British expat, 64, shares her Spanish home with a ‘Russian spy who booked a room on Airbnb’
A British expat living in Spain unwillingly shares her home with a man believed to be a Russian spy threatened by Russian President Vladimir Putin.
Maria Lloyd, 64, had long rented out part of the house she shares with her husband Eladio Freijo, 77, near Madrid, to hundreds of strangers through Airbnb.
But now the retired couple have a permanent guest with a checkered past.
The visitor, a mysterious figure named Felipe Turover, 57, arrived at the couple’s Madrid property amid storm Filomena in January 2021 – the city’s heaviest snowfall in decades.
At first, Turover seemed like the perfect guest, helping with errands, playing with the family dog, and always paying on time.
But Turover eventually stopped paying, and after Googled her name, Maria discovered that her unwanted squatter was a former KGB agent once threatened with “liquidation” by Putin.
Now the Lloyd-Freijo family claim the former spy refuses to leave her home and, due to Spanish laws which make evicting squatters particularly difficult, has no choice but to share her property with a man. very dangerous.
“It’s a total nightmare I’m living with this,” Maria said.
“It’s my house, but he has more rights than us.”
Felipe Turover hugging Pippa, the Lloyd family dog. At first, Turover seemed like the perfect guest, helping with errands, playing with the dog, and always paying on time.

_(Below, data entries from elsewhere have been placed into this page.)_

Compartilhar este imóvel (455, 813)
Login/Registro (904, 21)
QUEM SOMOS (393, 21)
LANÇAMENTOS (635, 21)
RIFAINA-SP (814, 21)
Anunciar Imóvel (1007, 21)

But Turover eventually stopped paying
Maria, whose father Courtenay Lloyd taught Russian to British spies at the Joint Services School for Linguistics, said Turover was a welcome and thoughtful paying guest until September last year.
He originally booked a 10-day stay at Maria’s home in Villaviciosa de Odon, on the outskirts of the Spanish capital, and when the initial stay expired Turover negotiated an indefinite extension with his hosts.

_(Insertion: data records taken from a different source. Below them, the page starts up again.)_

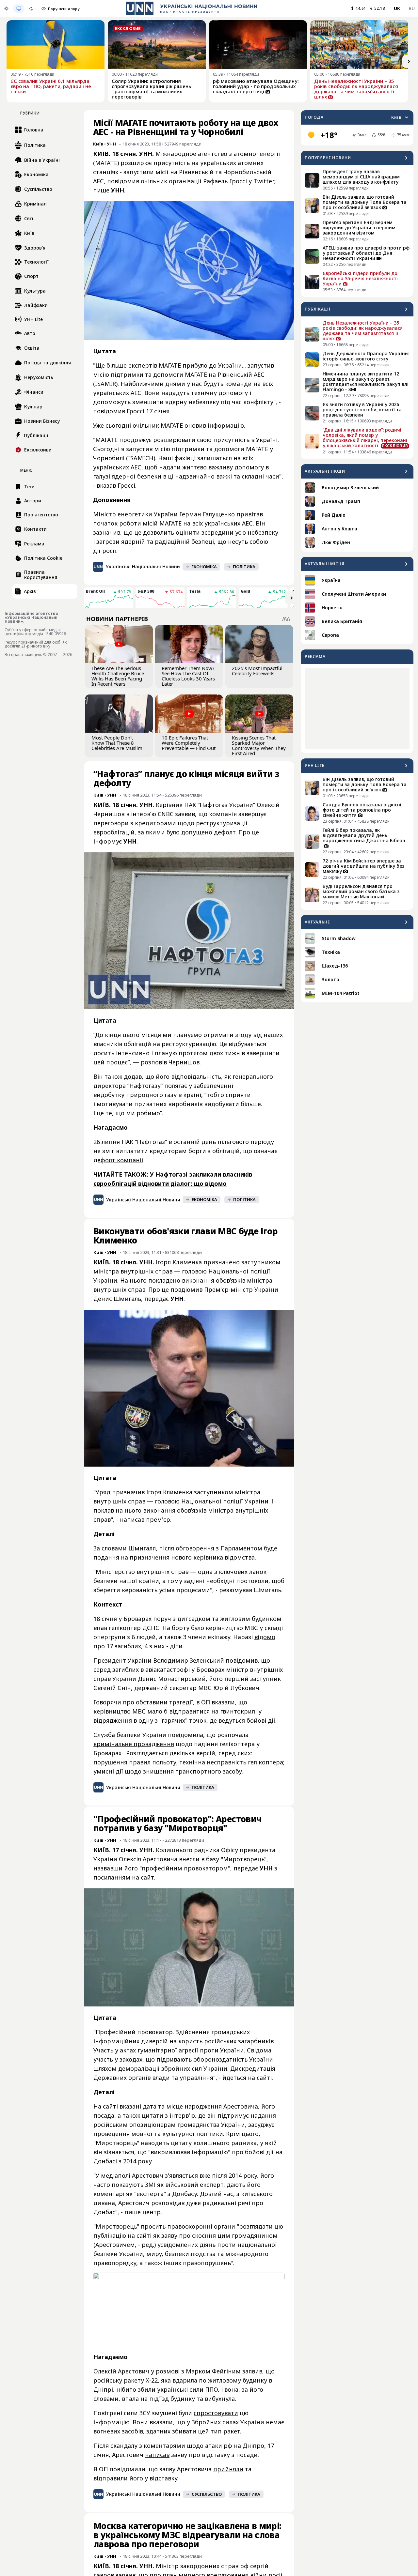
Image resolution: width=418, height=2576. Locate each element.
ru (412, 8)
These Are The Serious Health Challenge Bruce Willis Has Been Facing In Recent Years (117, 676)
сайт (147, 1877)
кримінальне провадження (133, 1744)
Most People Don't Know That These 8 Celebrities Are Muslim (116, 742)
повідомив (242, 1660)
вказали (223, 1702)
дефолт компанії (118, 1160)
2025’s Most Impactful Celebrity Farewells (257, 671)
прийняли (228, 2469)
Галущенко (219, 514)
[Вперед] (408, 61)
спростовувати (216, 2413)
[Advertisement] (357, 708)
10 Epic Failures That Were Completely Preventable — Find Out (189, 742)
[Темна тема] (31, 8)
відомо (264, 1637)
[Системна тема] (18, 8)
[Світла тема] (6, 8)
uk (397, 8)
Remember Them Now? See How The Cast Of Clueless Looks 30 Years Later (188, 676)
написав (157, 2455)
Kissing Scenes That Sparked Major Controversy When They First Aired (259, 745)
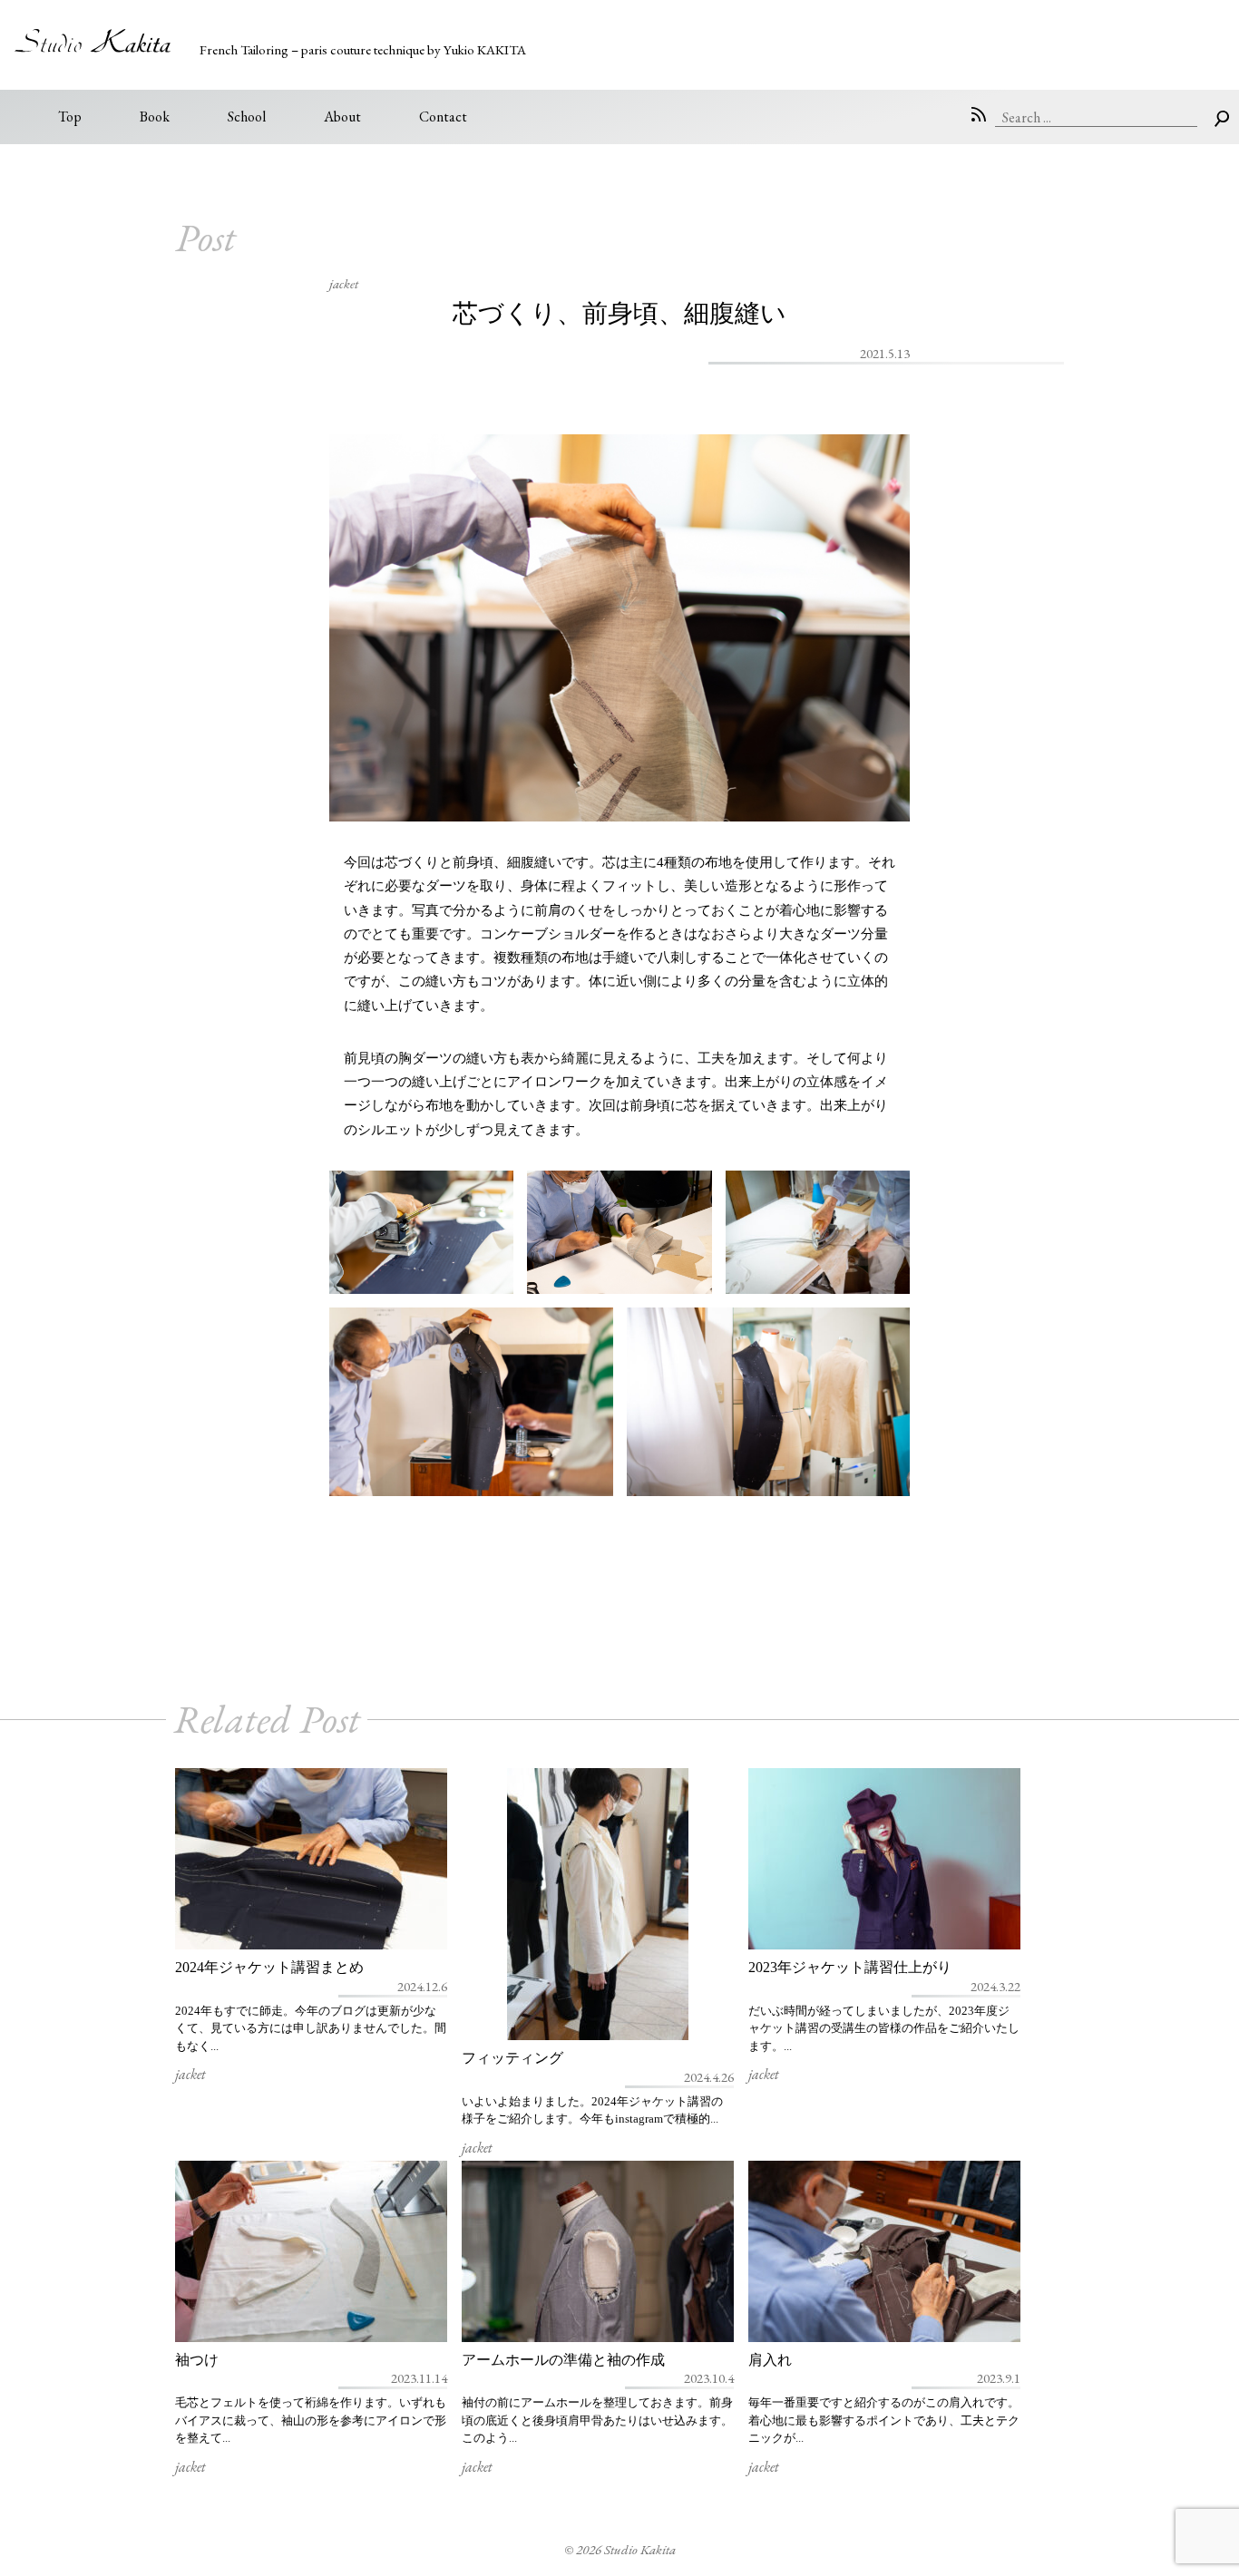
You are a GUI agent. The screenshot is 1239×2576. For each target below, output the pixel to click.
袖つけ (197, 2359)
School (247, 116)
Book (155, 116)
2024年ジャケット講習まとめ (269, 1967)
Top (70, 116)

Maria said the trio reached a verbal agreement and the guest pays every ten days “religiously”.
“He led a quiet life, going to an expensive gym used by Real Madrid players and into the mountains at weekends,” Maria told The Times. “He was never in our way.”
But over time, Maria became curious as to why her guest was staying so long and decided to google her name.
His quick internet search revealed that Turover was actually linked to the KGB – the Soviet Union’s notorious foreign intelligence and internal security service.
Even despite the startling revelation, Maria and her husband gave Turover the benefit of the doubt, believing that his time with the KGB had been left behind.
“I thought he was a good man who helped uncover the corruption. He paid on time and caused no problems,” Maria said.
However, when Turover suddenly stopped paying rent in September last year, things quickly turned sour.
After a few weeks, with Turover making excuses for why he couldn’t pay his dues, Maria and Eladio confronted their unwanted guest.
They said they were forced to call the Civil Guard when Turover adamantly refused to leave – at which point the ongoing saga descended into what Maria described as a “nightmare”.
Spanish police informed the concerned couple that due to Spanish housing laws, Turover could only be evicted if the hosts could obtain an official order from a judge.
Turover told Spanish newspaper El Pais: “Who doesn’t have a dispute with Airbnb or someone about having to pay more or less?” I may have had a few arguments, like half of Spain.
Online searches suggested Felipe Turover had a history as a former KGB agent, the Airbnb host said. But despite the startling revelation, Maria and her husband gave Turover the benefit of the doubt, believing his time with the KGB had been left behind.
Maria and Eladio opted to file a lawsuit in civil court in December in an attempt to force Turover out, but in the meantime they have no choice but to sleep in the adjoining room of a former Soviet spy.
The couple are now likely facing a long and potentially costly legal battle.
“How can this happen to us in our own house? Lloyd said.
“We are at our wit’s end.”
Turover himself has repeatedly spoken of his ties to the KGB.
He was cited as a key contributor to the book “Putin’s People: How the KGB Took Back Russia and Then Took On the West” by former Financial Times Moscow correspondent Catherine Belton.
He also told El Pais that his life was threatened by Russian President Vladimir Putin for a cup of tea in Moscow in 1999.
According to the former spy, he was heavily involved in the downfall of Boris Yeltsin, who served as Russia’s first president from 1991 to 1999 after the collapse of the Soviet Union.
Turover, who allegedly leaked sensitive information about Yeltsin and other senior officials to Swiss prosecutors months before Yeltsin was replaced, quickly realized he was in danger.
He said Putin met him in a Moscow hotel one night in September 1999, where he was told: “You have two weeks to leave the country. If you don’t go, we’ll either lock you up or we’ll liquidate you.